Castrovalva is a story of firsts in many ways: one of the very few stories from the classic series to be a direct follow-on from the previous story (and it must be added, a bit of a risk considering Logopolis ended more than 9 months before), the first story to feature a true regeneration crisis, and the end of the ‘Master’ trilogy. This is also where the fuller expression of JN-T’s stamp on the program began and the ‘supervision’ of Barry Letts and overall influence of Christopher H Bidmead ended. As it ‘should’ be seen, Castrovalva was truly an inflection point for the program going forward. The long shadow of Tom Baker began, and indeed needed, to recede starting now.

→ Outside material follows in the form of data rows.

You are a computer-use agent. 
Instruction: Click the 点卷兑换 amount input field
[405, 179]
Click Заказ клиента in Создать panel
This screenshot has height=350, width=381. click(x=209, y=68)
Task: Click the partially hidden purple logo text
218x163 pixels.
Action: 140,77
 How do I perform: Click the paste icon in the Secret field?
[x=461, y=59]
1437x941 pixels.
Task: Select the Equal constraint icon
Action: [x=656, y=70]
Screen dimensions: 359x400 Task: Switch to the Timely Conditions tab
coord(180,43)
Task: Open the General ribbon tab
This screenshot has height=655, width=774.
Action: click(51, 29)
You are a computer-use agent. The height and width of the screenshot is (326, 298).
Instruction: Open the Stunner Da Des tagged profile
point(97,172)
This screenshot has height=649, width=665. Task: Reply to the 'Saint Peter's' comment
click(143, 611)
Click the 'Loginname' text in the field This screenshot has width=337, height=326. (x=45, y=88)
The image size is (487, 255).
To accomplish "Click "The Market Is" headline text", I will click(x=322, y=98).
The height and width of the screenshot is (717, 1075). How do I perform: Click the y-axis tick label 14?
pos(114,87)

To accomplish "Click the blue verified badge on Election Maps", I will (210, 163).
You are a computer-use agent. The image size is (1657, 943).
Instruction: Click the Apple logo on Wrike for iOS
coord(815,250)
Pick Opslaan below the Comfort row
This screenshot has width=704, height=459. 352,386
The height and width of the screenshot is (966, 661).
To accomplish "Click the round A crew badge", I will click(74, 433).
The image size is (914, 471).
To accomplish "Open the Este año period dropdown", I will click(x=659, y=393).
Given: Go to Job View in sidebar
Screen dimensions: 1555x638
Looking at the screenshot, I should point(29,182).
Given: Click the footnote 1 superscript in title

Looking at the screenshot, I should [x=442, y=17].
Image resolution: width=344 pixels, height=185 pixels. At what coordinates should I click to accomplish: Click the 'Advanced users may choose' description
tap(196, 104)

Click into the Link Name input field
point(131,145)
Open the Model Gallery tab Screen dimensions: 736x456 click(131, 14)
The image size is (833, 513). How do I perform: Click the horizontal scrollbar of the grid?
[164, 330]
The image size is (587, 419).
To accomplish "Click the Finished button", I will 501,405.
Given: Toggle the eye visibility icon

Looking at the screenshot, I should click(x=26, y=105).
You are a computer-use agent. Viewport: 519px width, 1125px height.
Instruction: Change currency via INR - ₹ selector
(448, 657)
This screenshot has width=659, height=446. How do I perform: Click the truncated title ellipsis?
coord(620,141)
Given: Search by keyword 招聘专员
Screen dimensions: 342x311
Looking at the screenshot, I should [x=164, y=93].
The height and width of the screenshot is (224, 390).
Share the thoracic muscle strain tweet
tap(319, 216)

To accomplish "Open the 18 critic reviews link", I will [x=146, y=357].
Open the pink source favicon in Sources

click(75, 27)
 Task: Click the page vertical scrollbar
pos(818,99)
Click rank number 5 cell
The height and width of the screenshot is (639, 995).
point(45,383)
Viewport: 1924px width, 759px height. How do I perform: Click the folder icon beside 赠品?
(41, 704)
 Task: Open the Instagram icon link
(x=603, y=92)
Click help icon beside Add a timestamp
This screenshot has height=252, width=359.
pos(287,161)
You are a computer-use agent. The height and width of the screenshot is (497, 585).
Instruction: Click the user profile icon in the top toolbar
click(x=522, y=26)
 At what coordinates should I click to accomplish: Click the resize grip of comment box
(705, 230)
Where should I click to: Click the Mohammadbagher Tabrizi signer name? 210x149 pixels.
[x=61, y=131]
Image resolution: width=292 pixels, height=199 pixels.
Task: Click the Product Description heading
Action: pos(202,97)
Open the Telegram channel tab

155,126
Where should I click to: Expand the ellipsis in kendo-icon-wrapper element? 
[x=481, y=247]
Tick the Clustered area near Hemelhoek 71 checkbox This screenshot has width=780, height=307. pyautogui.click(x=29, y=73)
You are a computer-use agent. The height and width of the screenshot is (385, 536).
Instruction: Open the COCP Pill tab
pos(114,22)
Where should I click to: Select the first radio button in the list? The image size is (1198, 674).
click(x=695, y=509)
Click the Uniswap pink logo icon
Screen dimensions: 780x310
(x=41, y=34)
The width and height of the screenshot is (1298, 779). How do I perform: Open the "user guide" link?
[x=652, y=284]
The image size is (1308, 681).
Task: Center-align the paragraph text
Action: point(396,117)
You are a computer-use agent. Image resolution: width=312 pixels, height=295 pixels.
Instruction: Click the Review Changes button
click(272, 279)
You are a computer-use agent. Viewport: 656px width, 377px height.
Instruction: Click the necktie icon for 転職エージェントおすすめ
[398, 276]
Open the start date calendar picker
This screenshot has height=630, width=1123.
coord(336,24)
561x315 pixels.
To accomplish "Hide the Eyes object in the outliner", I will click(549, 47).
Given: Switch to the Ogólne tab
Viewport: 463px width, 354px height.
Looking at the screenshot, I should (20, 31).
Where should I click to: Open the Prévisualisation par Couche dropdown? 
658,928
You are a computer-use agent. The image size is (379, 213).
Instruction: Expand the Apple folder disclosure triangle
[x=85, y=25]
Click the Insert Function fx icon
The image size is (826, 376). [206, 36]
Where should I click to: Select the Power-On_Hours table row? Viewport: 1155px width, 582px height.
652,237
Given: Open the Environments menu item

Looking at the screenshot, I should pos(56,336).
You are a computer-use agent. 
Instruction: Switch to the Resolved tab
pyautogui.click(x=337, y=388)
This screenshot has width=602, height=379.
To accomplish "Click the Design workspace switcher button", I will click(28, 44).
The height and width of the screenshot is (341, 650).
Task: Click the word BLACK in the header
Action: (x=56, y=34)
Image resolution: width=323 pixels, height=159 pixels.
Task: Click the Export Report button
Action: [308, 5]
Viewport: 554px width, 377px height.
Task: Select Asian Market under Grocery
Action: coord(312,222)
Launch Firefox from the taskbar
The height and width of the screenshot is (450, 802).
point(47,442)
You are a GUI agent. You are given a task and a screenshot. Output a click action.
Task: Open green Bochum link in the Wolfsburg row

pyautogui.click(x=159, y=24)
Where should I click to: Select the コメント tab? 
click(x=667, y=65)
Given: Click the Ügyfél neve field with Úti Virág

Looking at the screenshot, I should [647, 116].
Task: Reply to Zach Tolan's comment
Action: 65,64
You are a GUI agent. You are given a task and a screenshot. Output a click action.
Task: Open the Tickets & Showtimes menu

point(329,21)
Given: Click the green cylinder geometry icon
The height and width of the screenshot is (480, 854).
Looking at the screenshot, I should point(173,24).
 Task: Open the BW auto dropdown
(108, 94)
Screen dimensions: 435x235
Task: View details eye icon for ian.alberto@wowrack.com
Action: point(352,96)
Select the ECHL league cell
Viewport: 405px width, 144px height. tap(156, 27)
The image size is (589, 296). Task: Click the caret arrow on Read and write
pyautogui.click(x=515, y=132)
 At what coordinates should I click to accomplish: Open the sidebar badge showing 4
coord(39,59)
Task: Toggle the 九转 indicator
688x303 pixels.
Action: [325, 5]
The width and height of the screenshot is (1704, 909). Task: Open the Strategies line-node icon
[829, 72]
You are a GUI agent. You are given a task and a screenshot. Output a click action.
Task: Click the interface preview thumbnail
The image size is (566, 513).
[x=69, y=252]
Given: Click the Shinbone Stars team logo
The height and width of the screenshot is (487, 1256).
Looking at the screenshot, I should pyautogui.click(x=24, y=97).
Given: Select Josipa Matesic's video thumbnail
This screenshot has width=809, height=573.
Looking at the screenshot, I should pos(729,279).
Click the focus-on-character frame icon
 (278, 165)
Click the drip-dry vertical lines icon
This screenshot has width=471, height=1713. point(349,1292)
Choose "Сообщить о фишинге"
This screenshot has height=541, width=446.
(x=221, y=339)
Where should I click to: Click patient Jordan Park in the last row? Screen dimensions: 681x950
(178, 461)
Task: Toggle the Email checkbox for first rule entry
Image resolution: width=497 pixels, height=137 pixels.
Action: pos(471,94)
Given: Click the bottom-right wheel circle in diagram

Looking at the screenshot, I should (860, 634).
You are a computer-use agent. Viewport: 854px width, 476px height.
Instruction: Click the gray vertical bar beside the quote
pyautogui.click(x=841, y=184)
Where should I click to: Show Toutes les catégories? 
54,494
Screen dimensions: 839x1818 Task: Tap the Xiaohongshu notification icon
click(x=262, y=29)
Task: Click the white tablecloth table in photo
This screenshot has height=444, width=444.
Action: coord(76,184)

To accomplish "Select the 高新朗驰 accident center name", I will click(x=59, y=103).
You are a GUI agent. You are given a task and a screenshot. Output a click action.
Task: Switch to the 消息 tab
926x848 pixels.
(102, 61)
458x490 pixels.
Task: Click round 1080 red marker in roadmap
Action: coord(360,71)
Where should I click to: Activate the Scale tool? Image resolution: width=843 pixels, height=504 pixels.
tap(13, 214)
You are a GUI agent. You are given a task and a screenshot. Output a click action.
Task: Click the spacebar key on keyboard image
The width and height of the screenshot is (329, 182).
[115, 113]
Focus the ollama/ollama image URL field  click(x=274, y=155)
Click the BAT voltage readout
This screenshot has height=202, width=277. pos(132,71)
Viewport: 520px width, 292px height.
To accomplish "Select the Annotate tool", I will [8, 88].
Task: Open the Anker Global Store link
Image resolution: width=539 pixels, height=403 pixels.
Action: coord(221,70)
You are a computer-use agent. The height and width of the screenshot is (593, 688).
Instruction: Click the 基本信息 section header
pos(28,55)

The contrast between these two Doctors was stark enough already, but it’s worth remembering that Castrovalva was Davison’s fourth story to go into production. JN-T quite rightly judged that Davison needed a bit of runway to get into the role. Would the Davison era have been wrong-footed from the jump, although not anywhere near to the same extent as happened years later with The Twin Dilemma) if Four to Doomsday, and with Davison very clearly still finding his way, had directly followed Logopolis?